L'histoire de l'hôpital quand ma fille se débattait tellement pour les prises de sang et tests et vaccins me fait penser que sa petite soeur de trois ans était là avec nous, docile, oubliée comme elle l'a si souvent été devant les comportements perturbants et perturbés de sa soeur. Elle est colérique ma 22 ans, prend la mèche facilement et se défend dès qu'elle se sent attaquée, mais il y a des raisons pour ça. Arrivée dénutrie, elle aura eu neuf mois de paix, juste assez pour se remettre physiquement, avant l'arrivée de sa soeur à problèmes, à gros problèmes.

Une femme libre a dit...

Ceci dit, je l'aime ma grande fille a troubles de l'attachement et qui est maintenant bipolaire et schyzophrène. Je l'aime et je m'inquiète pour sa santé et pour sa vie. Mais je dois penser à moi d'abord. Pas si facile. Ce n'est pas moi la malade. Ce n'est pas moi la responsable de son état. Je pense que ça pourrait m'aider de consulter un peu pour me faire redire ces évidences parce que ces temps-ci je peine. Le diagnostic de schyzophrénie m'a vraiment atteinte. Bipolaire, ça allait, je pouvais faire avec, mais là, schyzophrène, c'est comme ... trop. C'est depuis ce diagnostic que me reviennent tous ces flashs de son enfance.

Mélissa a dit...

Je crois que ce ne serait pas mauvais de consulter.. pensez à toi, parce qu'à un moment c'est ce qu'il faut faire

Une femme libre a dit...

Oui, je pense à moi, à nous. Les choses se placent. Je commence à accepter une réalité que je ne peux pas changer. Merci de ta sollicitude, Mélissa.

Juste moi a dit...

Troubles sévères de l'attachement ... Vous vous souviendrez peut être de mon étape "famille d'accueil". J'ai "toffé" 6 mois et j'ai tout abandonné. Pas prête du tout pour ce trouble plus qu'envahissant et pas de support autour. Une ado en plus ... ouf, quand j'y repense, on m'avait "gâté" pour une première expérience ...

Une femme libre a dit...

Ben voilà, quand on est famille d'accueil, on peut se sauver grande vitesse, mais quand c'est notre enfant à nous qu'on est allé chercher au bout du monde et à grands frais en plus (bon, je sais faut jamais parler d'argent mais quand même pas gratuit l'adoption internationale), pas si simple de se tirer de cette épreuve. Alors, on fait avec, on cherche de l'aide et on vit d'espoir, pendant des années et des années...

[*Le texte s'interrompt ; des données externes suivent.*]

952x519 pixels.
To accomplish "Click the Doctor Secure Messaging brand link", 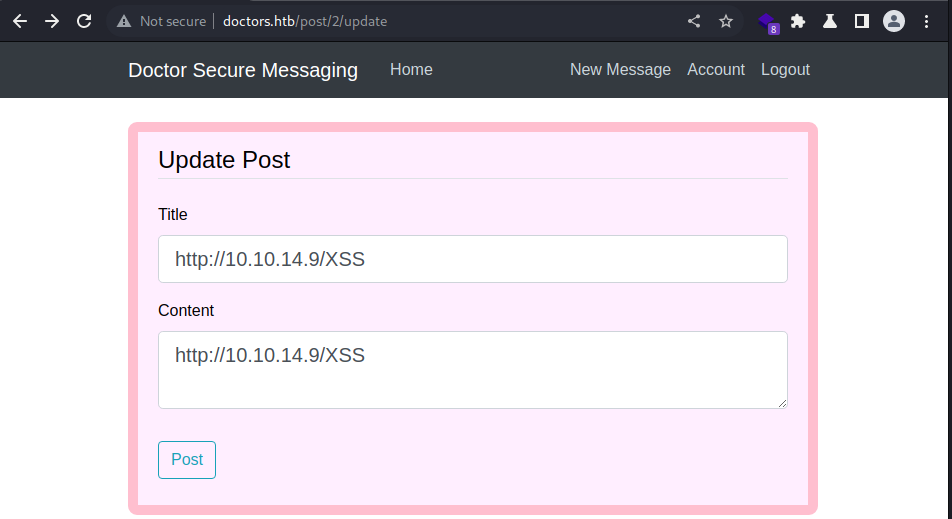I will 243,70.
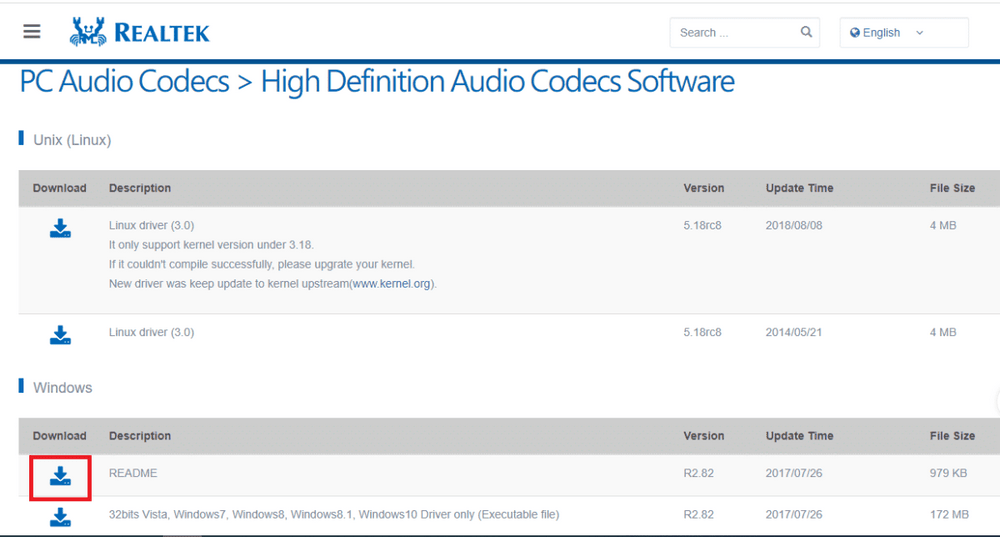1000x537 pixels.
Task: Click the README description text
Action: point(133,473)
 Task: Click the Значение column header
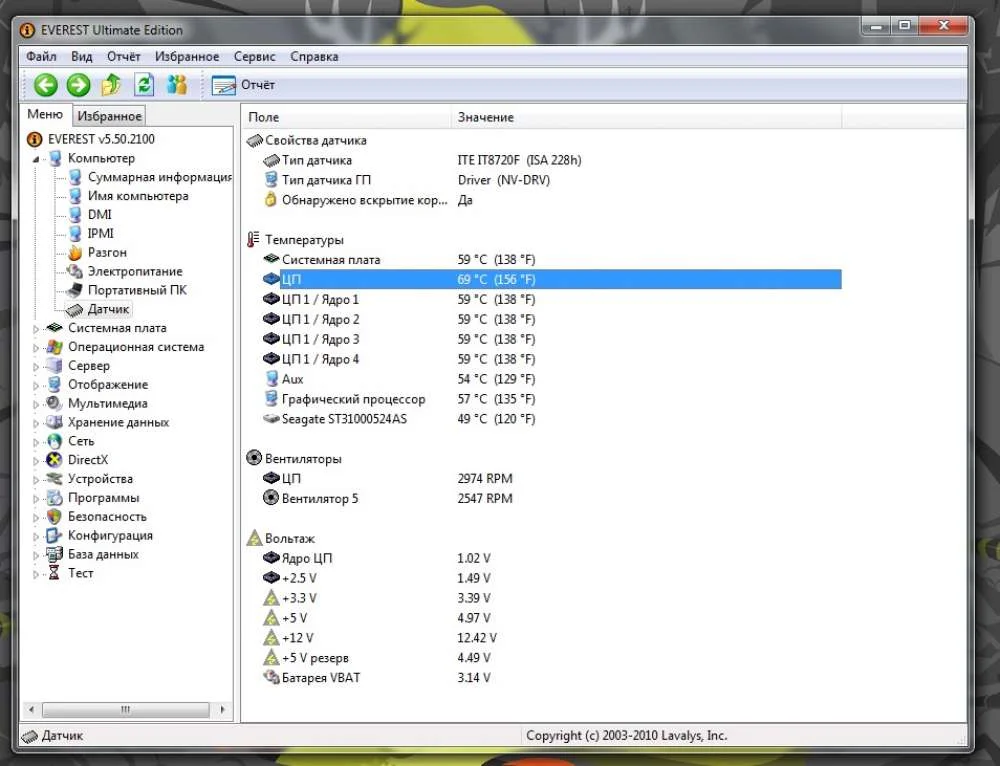(x=485, y=118)
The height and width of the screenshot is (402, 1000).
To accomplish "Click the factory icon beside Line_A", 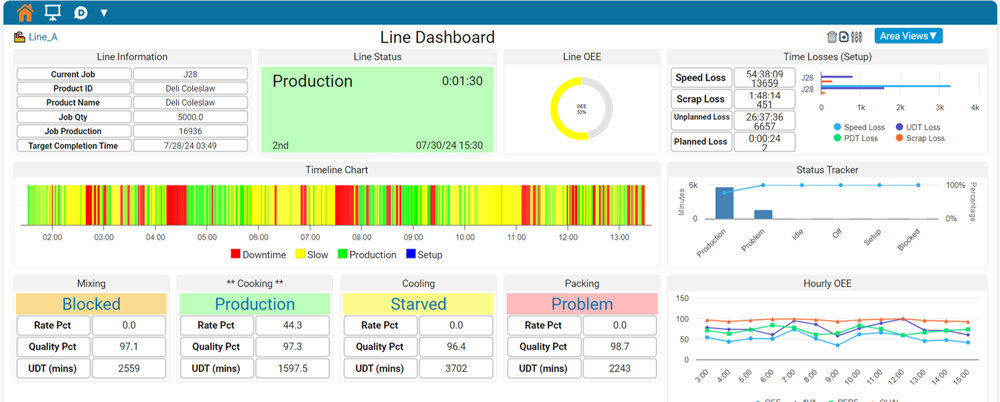I will (x=19, y=37).
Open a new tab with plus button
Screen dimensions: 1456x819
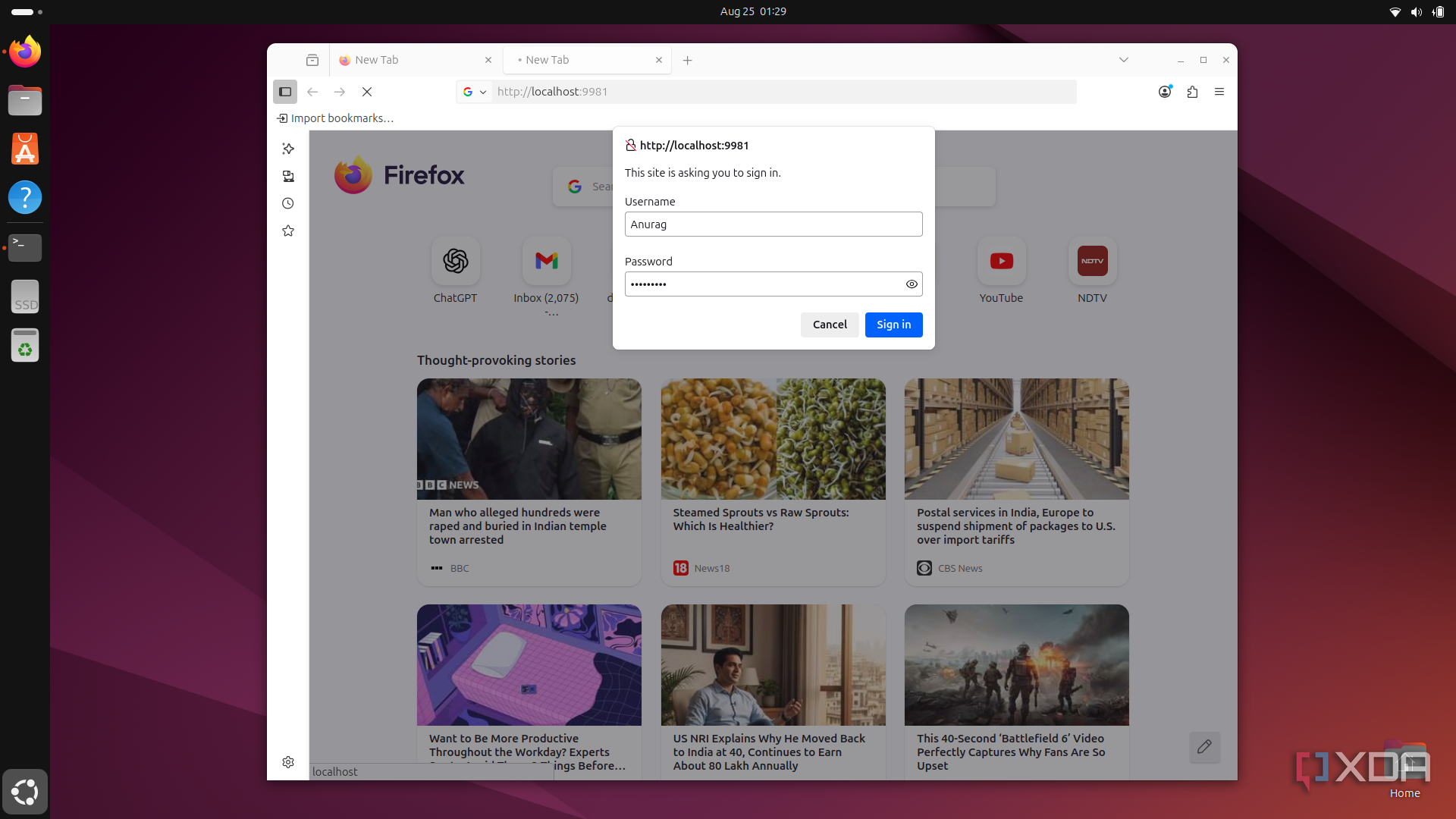pyautogui.click(x=687, y=60)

Oui, je me rappelle de cet épisode de famille d'accueil, Juste moi. J'avais d'aileurs été de celles qui vous mettaient en garde. Vous n'aviez pas vraiment eu d'aide en plus. Plate.

Josée a dit...

Ouf, pas drôle tout ça. Je suis quand même chanceuse que notre adoption se soit quand même bien déroulée même si, au dêbut, on a eu de gros problèmes avec notre grand.

Une femme libre a dit...

Les troubles graves de l'attachement dont quand même assez rares, Josée. Vous avez eu de l'aide pour votre plus grand?